GM strikers win big gains

After 40 days on the picket line, the longest nationwide strike against General Motors in nearly 50 years ended Oct. 25 when members of United Auto Workers (UAW) voted by 57% to ratify a new four-year contract. The new agreement means an $11,000 ratification bonus for about 48,000 workers at 55 factories and parts centers.

It also phases out a two-tier system that UAW agreed to in 2007, in which new hires were paid lower wages and would never reach the same wage as more senior workers. About a third of the workforce is now in that lower-paid tier. By the end of the new contract, they’ll reach a new top wage of $32 an hour, the same as the more senior workers.

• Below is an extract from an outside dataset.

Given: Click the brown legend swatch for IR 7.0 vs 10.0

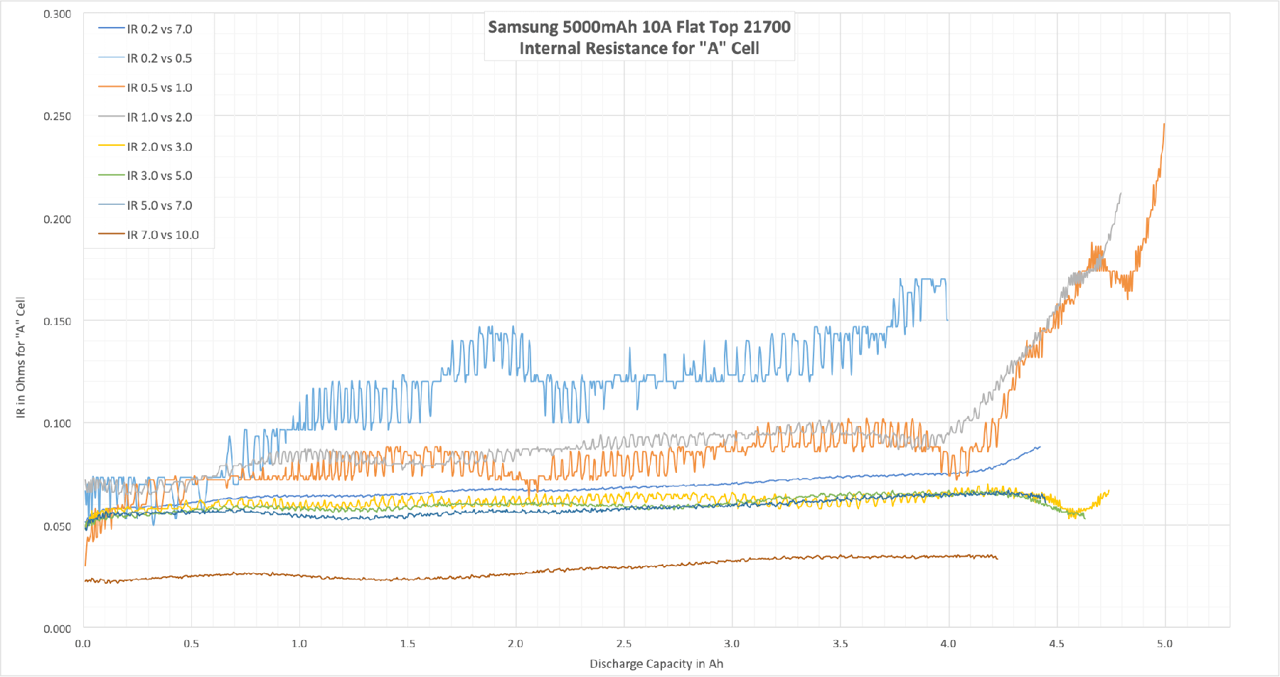Looking at the screenshot, I should [x=111, y=235].
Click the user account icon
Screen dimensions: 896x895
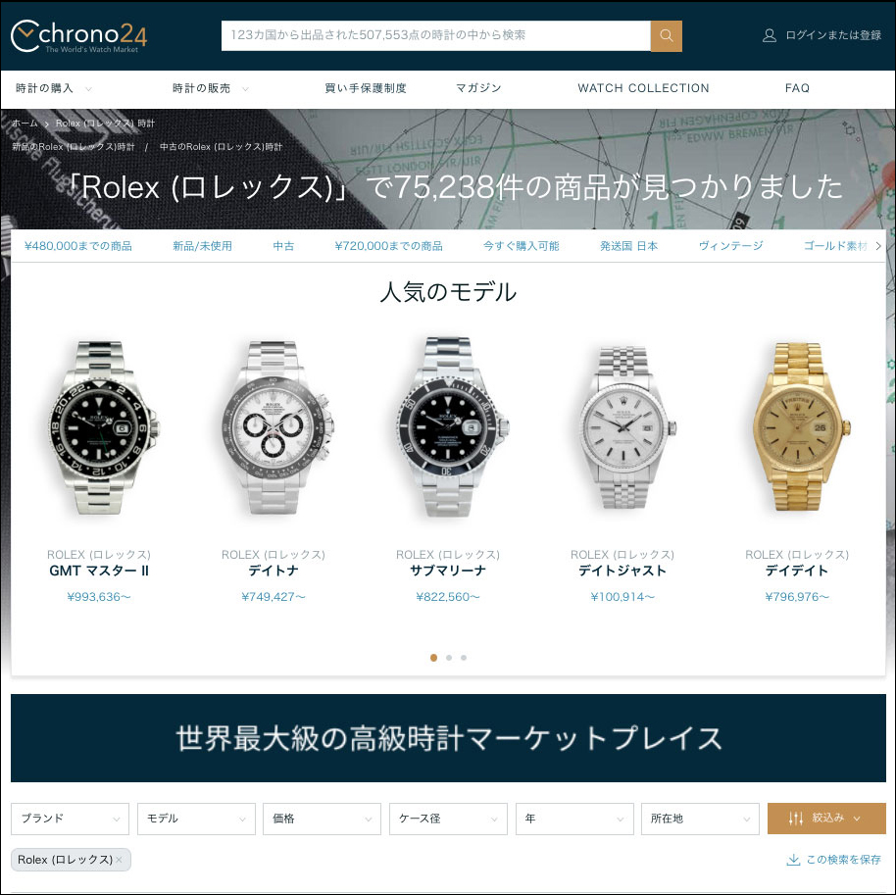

The contract also provides 4% lump-sum bonuses in the  years 1 and 3, and 3% wage increases in years 2 and 4. It removes a $12,000 cap on the profit-sharing formula, which gives $1,000 to every worker for each $1 billion GM earns in North American pretax profit. And it converts more than 900 temporary workers to regular employees in January.

The deal is not without union concessions. It allows GM to close three factories and one parts depot. But GM dropped a demand for concessions on health care: Workers will continue to pay 3% of the cost.

Workers were motivated to strike in part because GM was being tight-fisted with workers at a time of record profits.